Each diamond directs you to the ultimate jewelry that it should be. Once you’ve got enough diamonds, you’ll see the finished pattern, and you can assemble your piece into a beautiful theory. As long as you don’t force the process, it almost always works.
The failing of this process is when the underlying assumptions of the entire world are wrong. You’d be amazed at how often that happens. When the underlying assumptions are wrong, everyone’s theories are wrong by default. For example, imagine all the weathermen predicting tomorrow’s high temperature. If the sun goes nova, they’re all going to be wrong, aren’t they?

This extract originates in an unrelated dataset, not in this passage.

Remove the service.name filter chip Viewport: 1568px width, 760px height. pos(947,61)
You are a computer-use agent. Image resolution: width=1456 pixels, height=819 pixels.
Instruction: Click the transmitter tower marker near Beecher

Analysts and academics excuse their errors in this regard by blaming “disruptive technology,” “quantum leaps,” “hidden factors,” and a whole host of other terms. What they mean is, “We didn’t see that coming.” Technology people love this, because it always sounds good for them to call their latest invention “disruptive” or “game-changing” even if it isn’t. It helps with raising money. But a good analyst should never fall in love with their theories to the point that they forget to consider that all the underlying assumptions are dead wrong.
This explains why I like looking at our self-absorbed, noisy, and wildly diverse opinions. Sure, we may be becoming a nation of narcissists who post rants and idiotic opinions in public forums, but we are also a nation of people with ideas. Those ideas are going to form the basis of our future. I want to know what those ideas are.
This is also why I am a rabid First Amendment supporter. Some ideas are bad ideas, but quashing ideas is never good. Once in a while I get a letter from someone “disappointed and disgusted” in the magazine for something I allowed to reach print. Once it was a cartoon that was perceived as sexist, another time it was a photo considered racist. Once I said something about a campground in a blog and a couple of people told me I shouldn’t criticize. All of these people ran to what I call “the free market defense,” threatening to cancel their subscriptions.
I encourage that. My opinion is that someone who thinks only their ideas and perspectives should be allowed in print, doesn’t deserve the benefits of a free press. Those who are so inured to conflicting opinions or standards that they must refuse to accept a harmless travel magazine should probably stay home with the shades drawn. So my approach is to politely share my view on the offending item, and then invite them to cancel if they can’t see their way to continuing to support the magazine. I have never caved in to pressure of this type and I never will.
I think the magazine’s readers are generally tolerant people. In four years of publishing I’ve gotten four or five hate letters. Mostly the letters seem to come from unhappy people who feel victimized about all sorts of things. The rest of the bunch put up with whatever I produce. I’m curious, however, to see if I get any reaction to the photo on page 44 of the new Winter 2008 issue (in the mail now).
We live in communities of people bound together by ideas and commonalities. The magazine represents the centerpiece of American freedom and a centuries-old publishing tradition that helps hold communities together. Somewhere down the road — soon, I hope — we will expand the role of the magazine to encompass the fascinating Internet technologies that are developing and integrating right now. If we do it right, we’ll grow stronger (both as a business and as a community), and have more fun. I’m looking forward to that.